My friend, however, thinks I would be a fool to take it. “I quit this job to go into this job market. Doesn’t that tell you anything?” She has a point. Right now, even the rats in New York are filing for unemployment. I tried to explain to her that I am tired of being unemployed and simply must find work. She wouldn’t have it. She said the job was demeaning and demoralizing and degrading and any other progressive adjective with the de- prefix, save for maybe detoxifying. It will break your spirit, she said. It’s a bunch of delusional balding men trying to hang on to their waning libidos, she said. You’ll hate it there.

Then she paused. “Well, though, you’re a guy. It might be easier for you.”

I knew immediately what she meant, but I can’t figure out whether or not to agree with her. I know what she was trying to get across: that it was a work environment that perhaps isn’t as accommodating to women as it is to men (which I think is classified as “illegal,” but hey, never you mind). And I wasn’t sure if I should be insulted by the implication. Would I be complicit, a willing party, if I benefited from an environment that excludes women? (And jeezus, boys, the ’50s are over. You can’t even smoke in a movie theater anymore.)

These are all fascinating questions, really - they are, honest - but, me being me, her comment got me thinking about myself, and myself only. It affected me less on the Should-I-Take-This-Job-If-Offered front and more on the Wait ... I’m-A-Guy? front

The concept that there is some fundamental difference between the sexes, something deep down, ingrained, either through nature or nurture, a little pink or blue dot in the middle of our brains that determines how we see the world, is one that has always frustrated me.

It’s always been my belief - and feel free to mock here, because everybody does - that men and women are essentially the same. We all just want happiness, and peace, and comfort. We might go about it differently on occasion, but jeez, we’re all on the same team here. But no one ever agrees with me.

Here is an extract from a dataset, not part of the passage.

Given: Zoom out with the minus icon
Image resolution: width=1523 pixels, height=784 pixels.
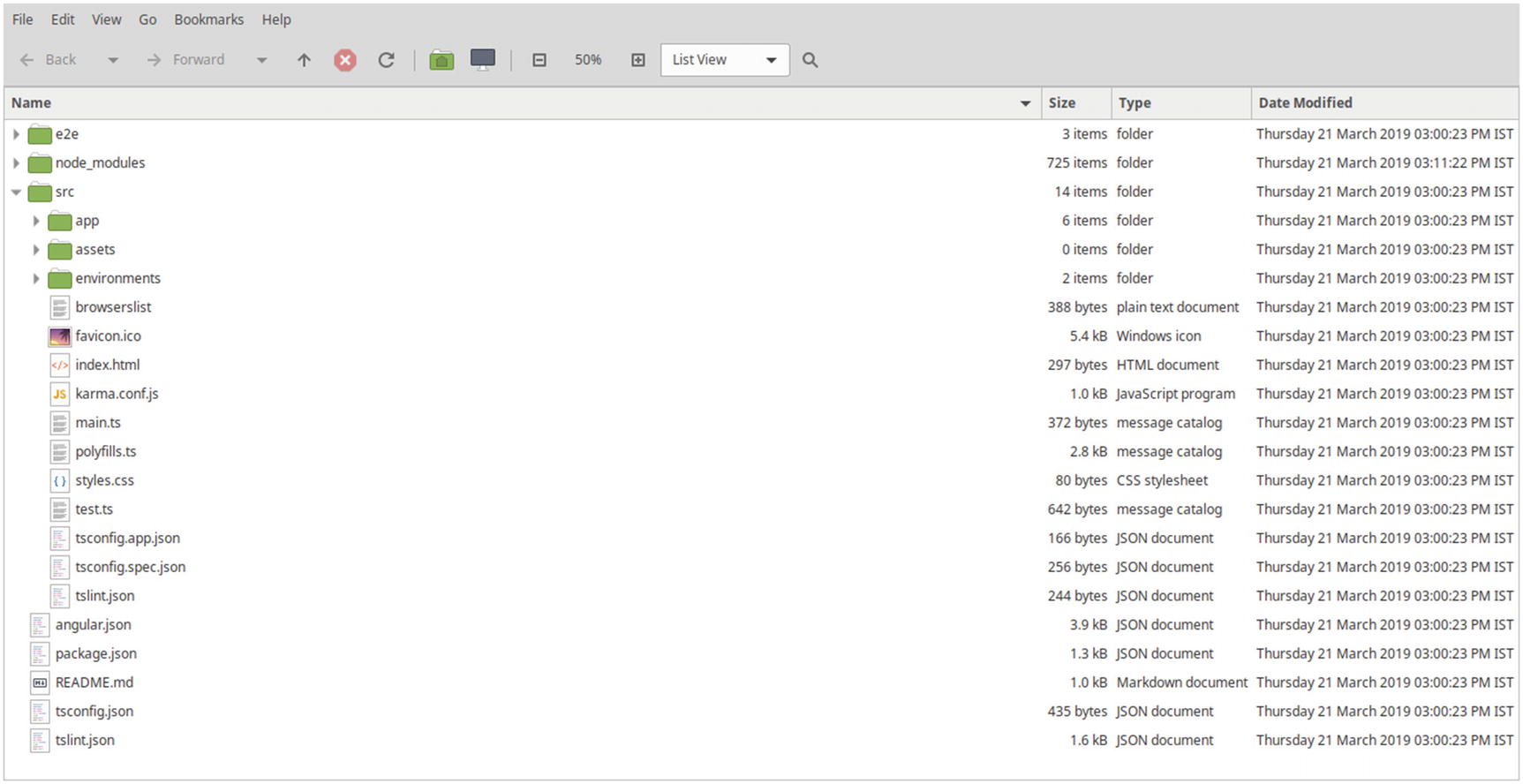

I missed the guy handbook they evidently handed out in the eighth grade, along with the What’s Happening to My Body? book. I don’t think of myself as some member of an enormous fraternity, a man before I’m a human. I mean, I can barely grow facial hair, I really love Meryl Streep and I often refer to my cat as “little kitty-witty-teensy-weensy.” If I’m supposed to be a representative of some guy culture by my very existence, I think I’m doing a very poor job. Heck, sometimes, get this, I even talk about my feelings.

But the rest of the world doesn’t seem to see it that way. And I wonder if I have a choice. I will admit, there are most certainly benefits I have received only because I am a guy, most of which I’ve never noticed and likely never will. But I didn’t sign up for this. I’m just a person, like everybody else.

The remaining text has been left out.